Fantastic progress in aviationobserved in the 20s of the last century made us take a fresh look at the role of the air force in armed conflicts. Aircraft confidently flew in the sky and led to victory. Some of the eccentric military theorists have already predicted the imminent disappearance of the classical armed forces - fiery rain from heaven can decide the outcome of any war.
It is not surprising that sailors became interested in a promising type of armed forces - a plane instead of an artillery gun ... why not? Carriers were rapidly gaining popularity - aviation turned out to be a formidable vehicle in the sea. The creators of cruisers and battleships began to fuss - the decks of the ships were decorated with dozens of barrels of anti-aircraft guns.

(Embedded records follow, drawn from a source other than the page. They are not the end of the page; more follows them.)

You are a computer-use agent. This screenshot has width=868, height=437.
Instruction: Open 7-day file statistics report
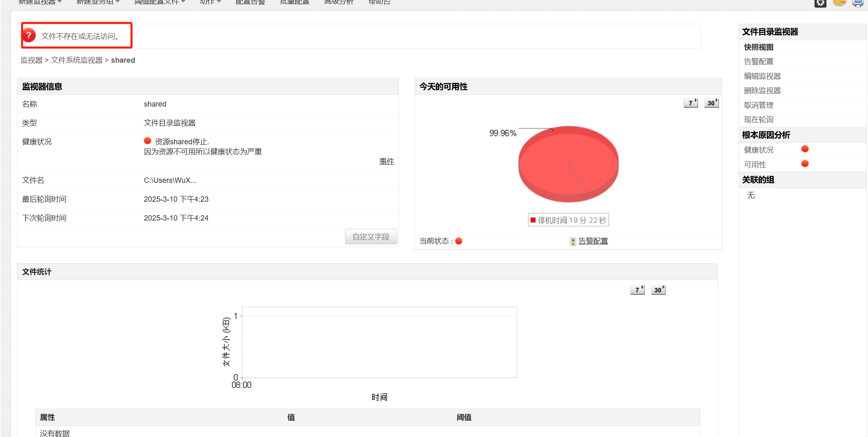(x=637, y=290)
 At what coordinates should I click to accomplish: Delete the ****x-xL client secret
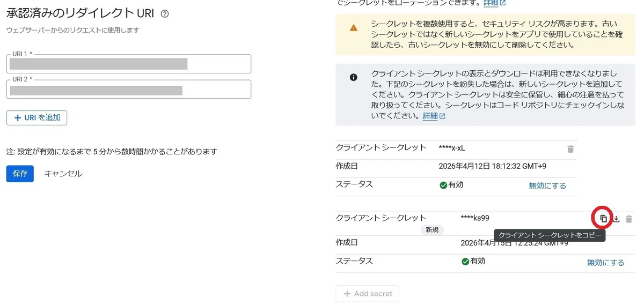pyautogui.click(x=570, y=149)
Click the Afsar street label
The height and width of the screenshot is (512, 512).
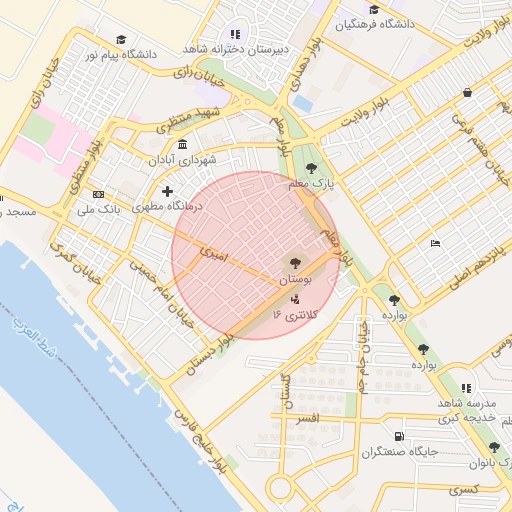308,418
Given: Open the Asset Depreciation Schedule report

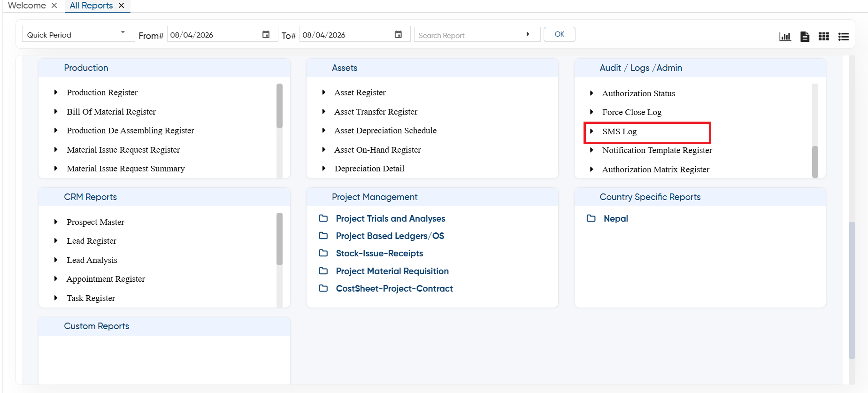Looking at the screenshot, I should pos(385,131).
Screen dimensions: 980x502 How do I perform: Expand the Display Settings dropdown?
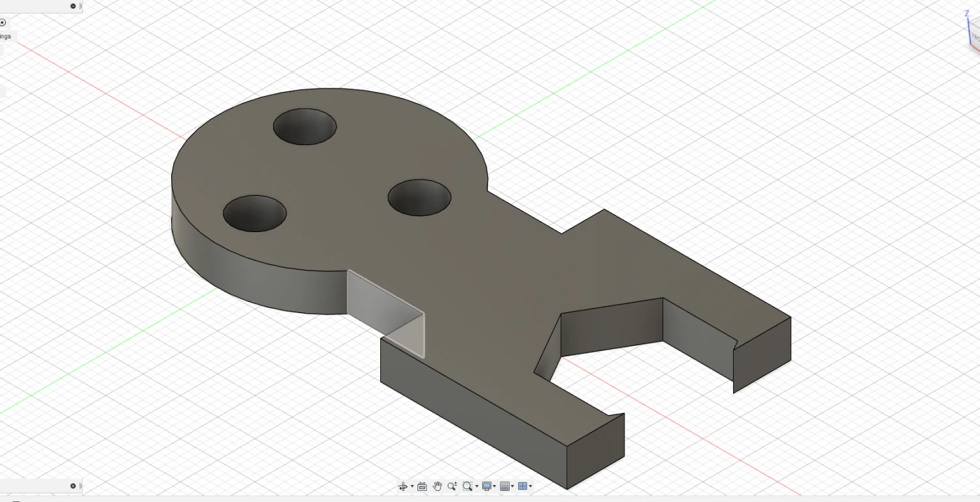(495, 486)
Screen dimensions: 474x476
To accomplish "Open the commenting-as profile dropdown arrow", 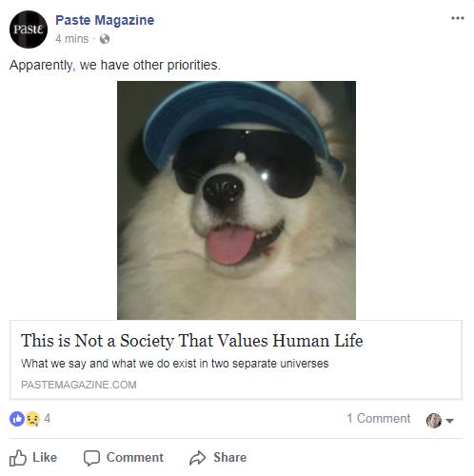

The situation seems to be obvious - the artillery ship is weak in front of the power of airplanes with well-trained crews. The combat radius of the aircraft is ten times greater than the range of the artillery. Probably, it was necessary to send as many forces as possible to build aircraft carrier ships?
Marine Parade in Spithead, UK, 1937 Year
However, nothing of the kind happened: even during World War II, the leading maritime powers continued the massive construction of super-battleships and cruisers: the British "King George V", the American "North Caroline", "South Dakota", "Iowa", the incredible the Japanese Yamato ... the number of built cruisers was generally counted in dozens of units - 14 Baltimor, 27 cruisers of the Cleveland type ... Do not forget the 1200 U-boats Kriegsmarine and 850 destroyers of the US Navy.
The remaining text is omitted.